Exercise –
Can you update the lines from the one containing "The image size is (905, 623)." through the one containing "description-header: Описание модели is" so that "location" becomes "position" and nothing else changes? Return only those lines, and leave out the pictures.

Data section –
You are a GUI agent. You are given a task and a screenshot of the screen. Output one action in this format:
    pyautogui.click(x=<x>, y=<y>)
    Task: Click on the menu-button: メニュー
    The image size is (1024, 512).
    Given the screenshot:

==

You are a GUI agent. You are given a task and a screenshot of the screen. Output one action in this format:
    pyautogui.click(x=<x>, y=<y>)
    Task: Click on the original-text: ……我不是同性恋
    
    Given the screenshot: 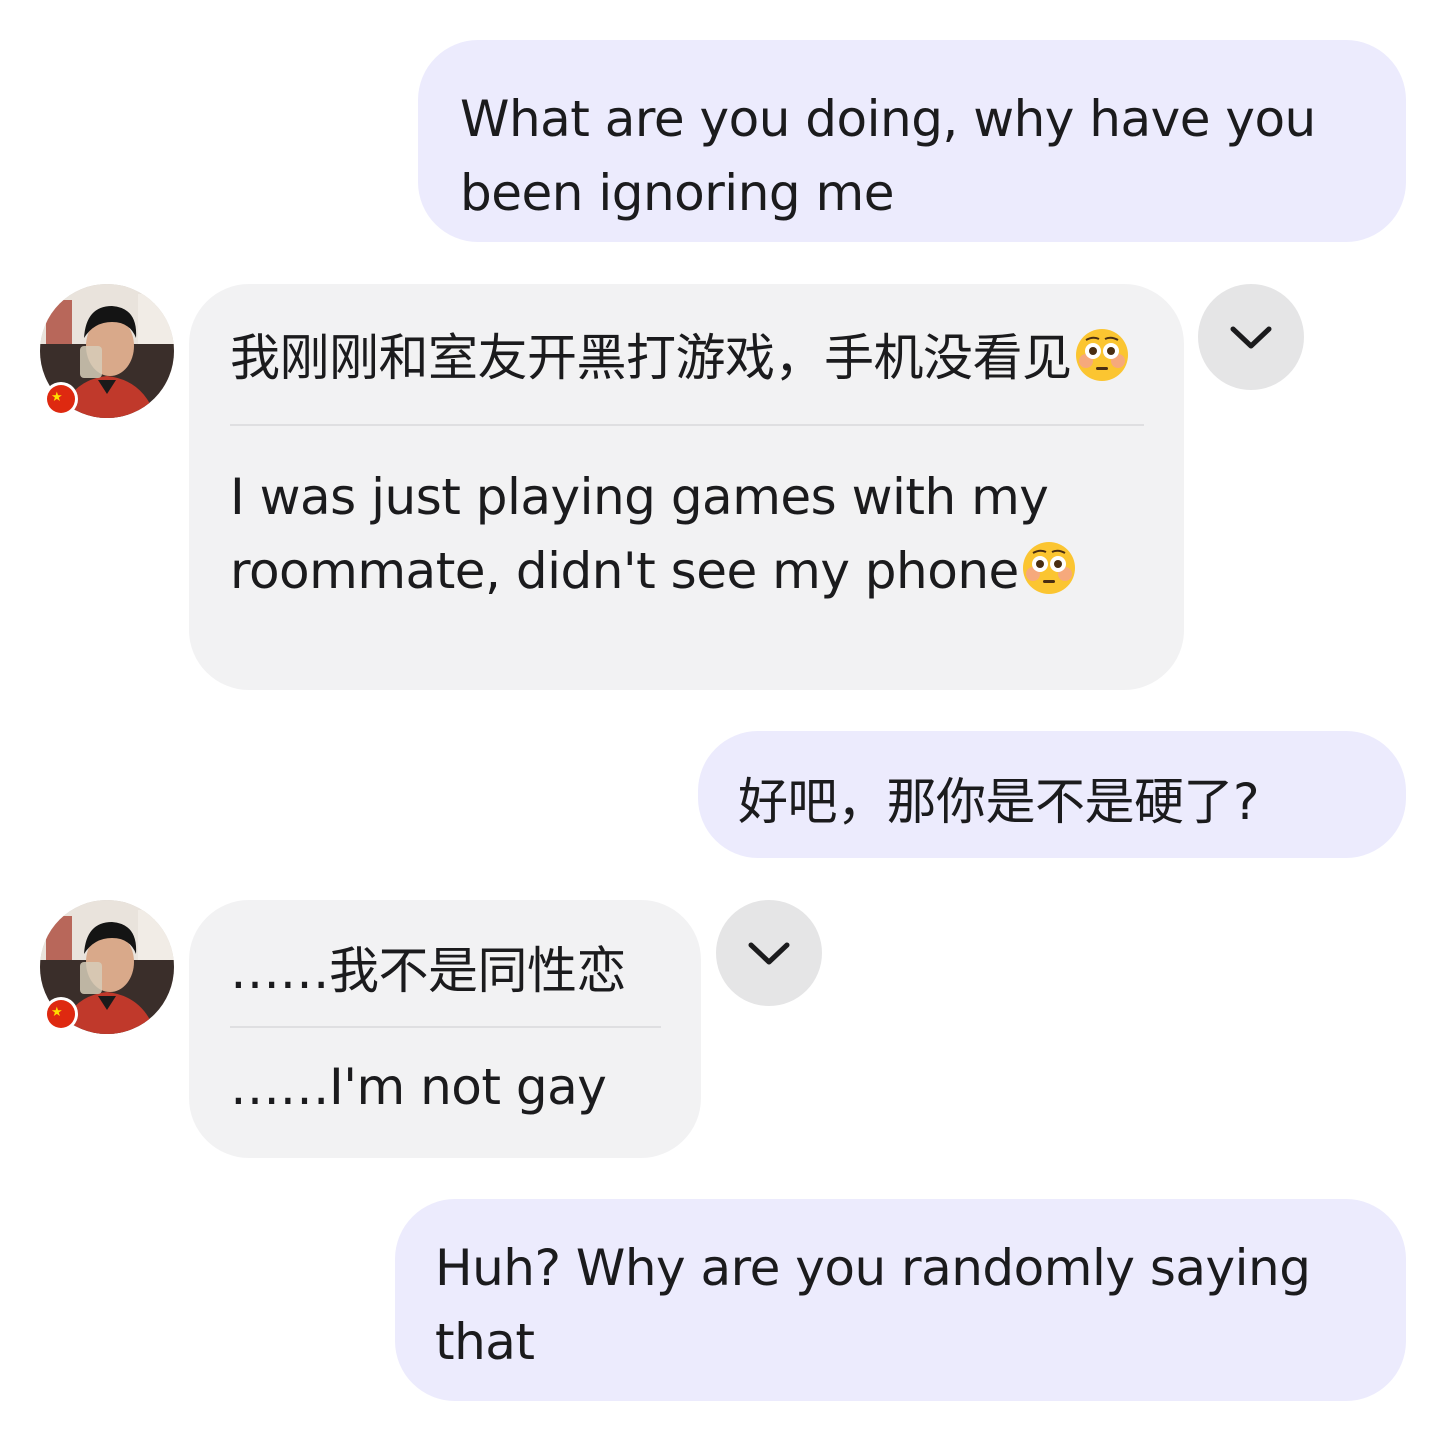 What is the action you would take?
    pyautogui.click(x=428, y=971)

* * *

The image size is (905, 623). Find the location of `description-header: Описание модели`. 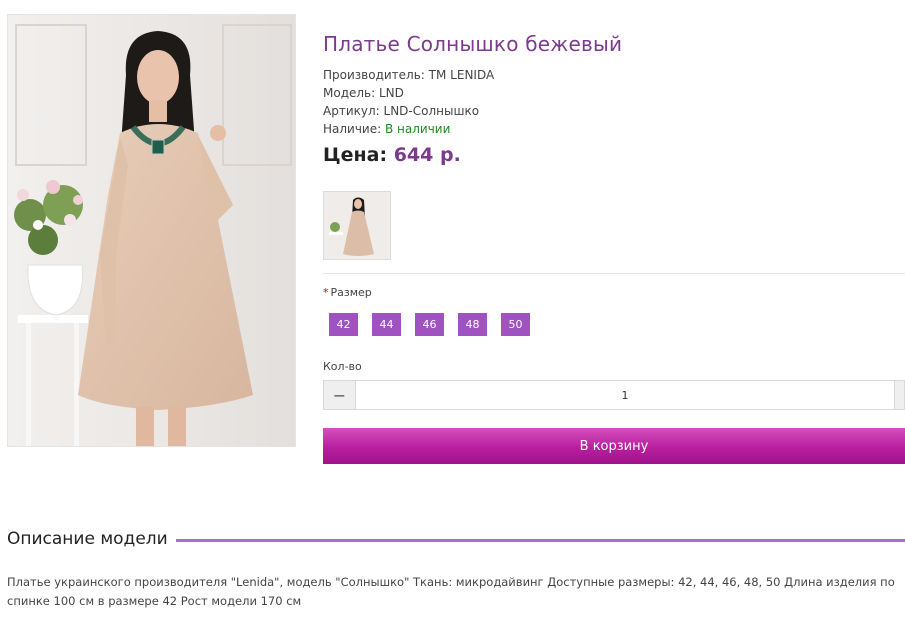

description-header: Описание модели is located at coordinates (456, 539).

Answer –
The image size is (905, 623). Find the position of `description-header: Описание модели`. 

description-header: Описание модели is located at coordinates (456, 539).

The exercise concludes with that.